___ DATASET EXCERPTS

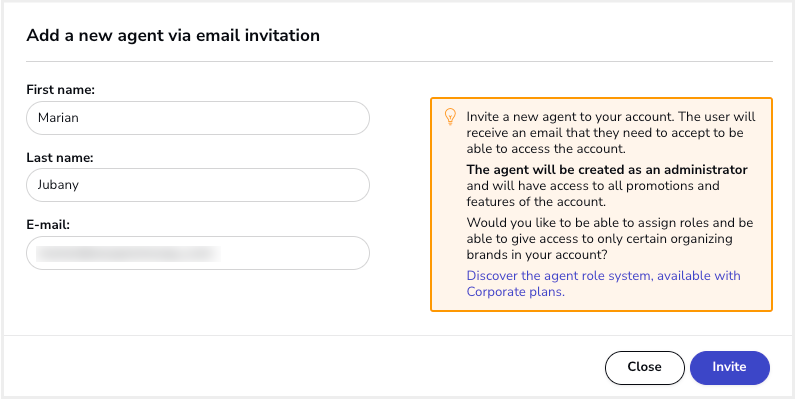The width and height of the screenshot is (795, 400).
Task: Dismiss the dialog using the Close button
Action: coord(644,368)
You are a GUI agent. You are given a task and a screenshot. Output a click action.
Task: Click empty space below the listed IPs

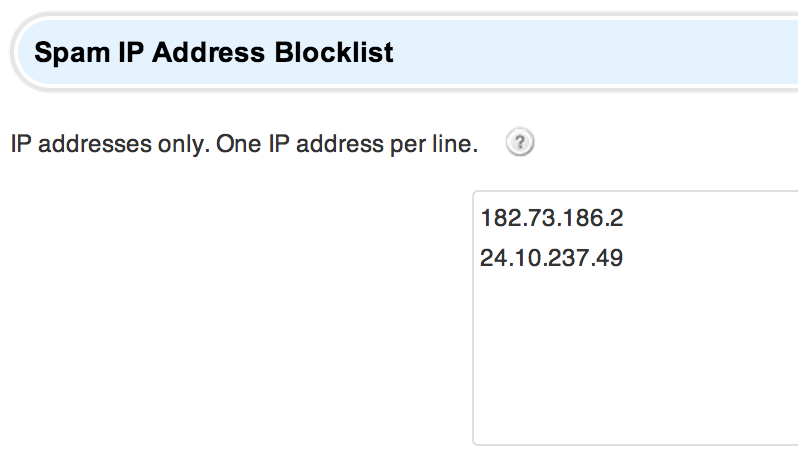point(635,356)
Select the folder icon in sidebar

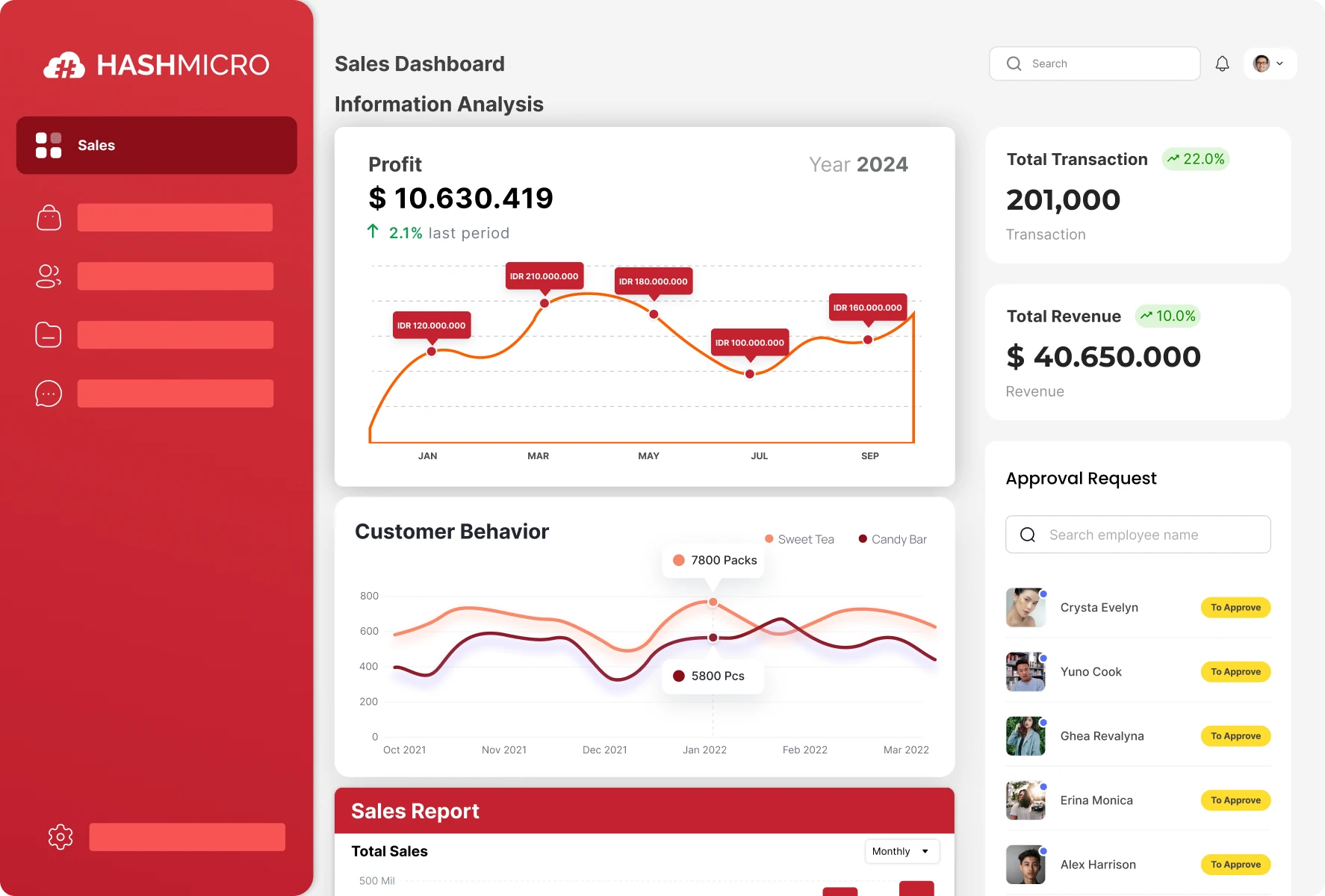coord(49,335)
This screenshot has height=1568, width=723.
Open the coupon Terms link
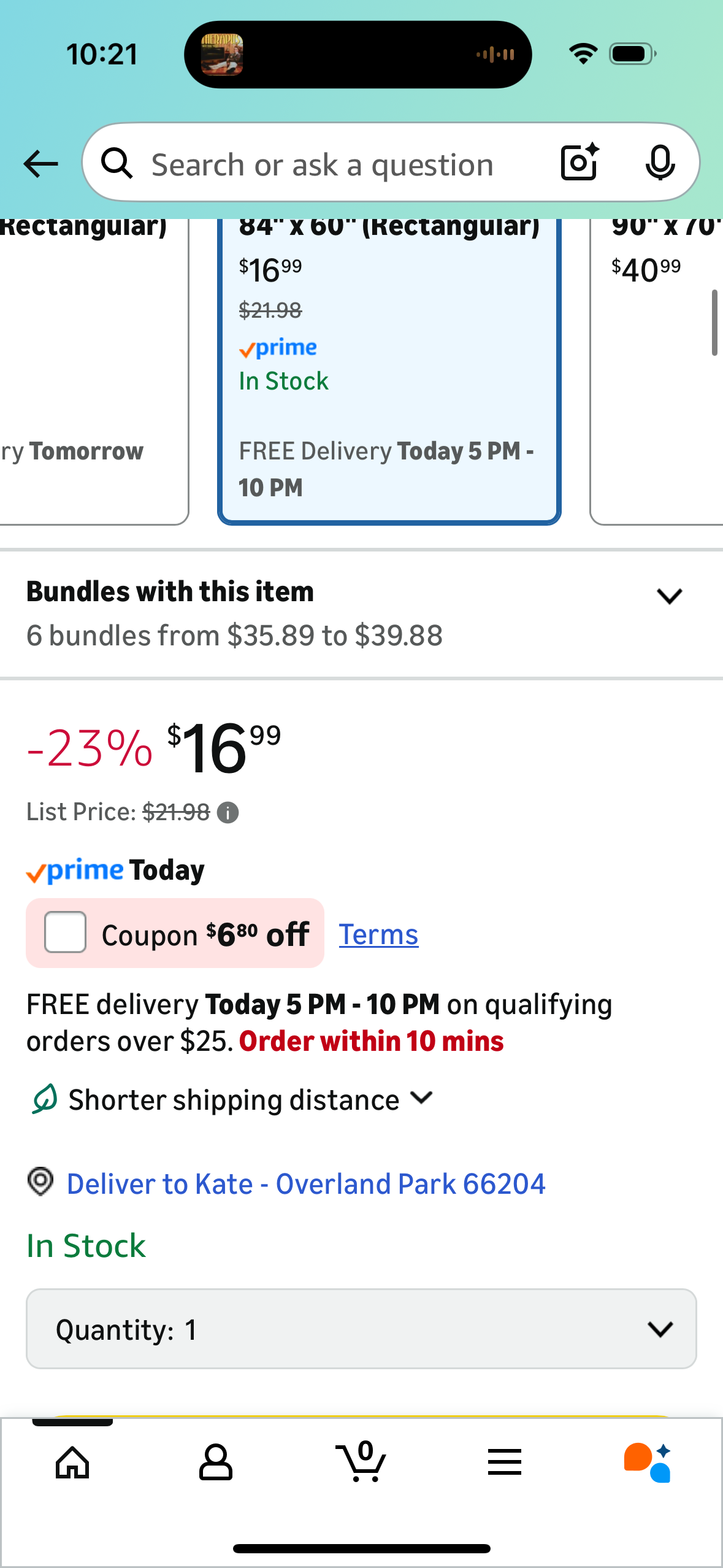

______

### ACTIVITY
Begin at the line containing "You are a GUI" and stop at the final line of the data. Retype those lines exactly, without the pictures.

### RESULT
You are a GUI agent. You are given a task and a screenshot. Output a click action.
Task: Click empty space below the listed IPs

point(635,356)
Select the folder icon in sidebar

coord(49,335)
This screenshot has height=1568, width=723.
Open the coupon Terms link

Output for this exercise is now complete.